Ariel Boswell, el hijo de ambos, y su mujer, Miriam, una egipcia copta de piel oscura y pelo teñido con henna, también colgaban de las paredes del salón, pero el lugar principal era para el retrato de una joven no demasiado hermosa pero con unos graciosos y chispeantes ojos que transmitían unas infinitas ganas de vivir.

—Esta era mi esposa, doctora Salina, la madre de Farag, Rita Luchese —su rostro se ensombreció—. Murió hace cinco años.

—Papá —resopló Farag, que cargaba a
Tara
en los brazos—. Tenemos que subir a mi casa para dejar el equipaje.

—¿Cenaréis aquí esta noche? —quiso saber Butros.

—Cenaremos arriba, con el capitán Glauser-Röist. He pensado comprar algo en Mercure.

—Muy bien —repuso Butros—. Entonces ya te veré, hijo. No te vayas de Alejandría sin despedirte.

—Tú también estás invitado, papá —exclamó Farag, lanzando a
Tara
por los aires. La perra, que debía pesar bastante, cayó al suelo de modo impecable y, sin dudarlo un minuto, se vino directa hacia mí.
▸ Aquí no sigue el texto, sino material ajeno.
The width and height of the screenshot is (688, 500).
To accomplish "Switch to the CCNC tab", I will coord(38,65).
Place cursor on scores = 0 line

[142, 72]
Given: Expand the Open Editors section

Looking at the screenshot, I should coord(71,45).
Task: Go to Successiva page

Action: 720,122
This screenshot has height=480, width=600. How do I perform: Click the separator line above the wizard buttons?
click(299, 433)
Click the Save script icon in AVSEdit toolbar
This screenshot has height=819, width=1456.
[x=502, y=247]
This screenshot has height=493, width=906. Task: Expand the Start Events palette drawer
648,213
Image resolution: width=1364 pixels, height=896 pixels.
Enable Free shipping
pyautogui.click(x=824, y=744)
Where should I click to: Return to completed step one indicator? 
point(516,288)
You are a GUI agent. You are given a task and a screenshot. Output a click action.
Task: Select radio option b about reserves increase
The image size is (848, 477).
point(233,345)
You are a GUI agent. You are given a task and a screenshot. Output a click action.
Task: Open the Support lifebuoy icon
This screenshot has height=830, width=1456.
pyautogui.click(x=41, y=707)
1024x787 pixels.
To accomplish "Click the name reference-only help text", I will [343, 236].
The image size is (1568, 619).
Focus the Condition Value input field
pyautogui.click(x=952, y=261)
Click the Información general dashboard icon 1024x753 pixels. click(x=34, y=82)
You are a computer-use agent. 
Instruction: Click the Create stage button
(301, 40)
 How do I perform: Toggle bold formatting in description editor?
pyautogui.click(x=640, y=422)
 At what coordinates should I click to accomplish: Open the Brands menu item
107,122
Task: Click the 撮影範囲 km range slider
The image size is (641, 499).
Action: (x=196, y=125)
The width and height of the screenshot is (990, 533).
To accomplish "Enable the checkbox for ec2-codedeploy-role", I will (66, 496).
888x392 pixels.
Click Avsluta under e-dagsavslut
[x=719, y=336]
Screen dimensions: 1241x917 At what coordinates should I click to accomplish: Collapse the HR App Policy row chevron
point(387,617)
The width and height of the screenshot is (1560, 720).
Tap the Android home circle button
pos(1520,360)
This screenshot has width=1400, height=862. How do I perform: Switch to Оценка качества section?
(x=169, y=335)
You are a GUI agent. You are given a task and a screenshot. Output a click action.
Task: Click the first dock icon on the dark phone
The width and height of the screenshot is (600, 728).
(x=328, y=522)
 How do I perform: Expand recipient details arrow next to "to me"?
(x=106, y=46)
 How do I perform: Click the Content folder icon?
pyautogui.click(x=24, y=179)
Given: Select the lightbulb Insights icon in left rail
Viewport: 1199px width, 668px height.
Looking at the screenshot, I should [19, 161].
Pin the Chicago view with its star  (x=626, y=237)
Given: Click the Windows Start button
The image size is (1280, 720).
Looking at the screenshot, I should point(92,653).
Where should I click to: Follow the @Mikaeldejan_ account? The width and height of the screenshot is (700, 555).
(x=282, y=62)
Tenía unos ojos grandes y una mirada inteligente, y todo su pelo era de color canela excepto en el cuello y en el pecho, donde lucía una gran mancha blanca. Le pasé la mano por la cabeza con cierta aprensión y ella, tomando impulso, se incorporó y apoyó las patas delanteras en mi estómago.

—Espero que no le importe, doctora —observó Butros, sonriendo—. Es su manera de decir que usted le gusta.

—Tu padre es encantador —le dije a Farag cuando ya estábamos a punto de llegar al rellano de su casa, en el tercer piso. Nos habíamos despedido de él hasta la hora de la cena.

—Lo sé —repuso, abriendo y empujando la puerta.

—¿Quién vive en el piso de en medio?

—Ahora nadie —me explicó Farag, adentrándose en el oscuro interior y soltando las maletas en el suelo—. Antes vivía mi hermano Juhanna con su mujer, Zoe, y su hijo.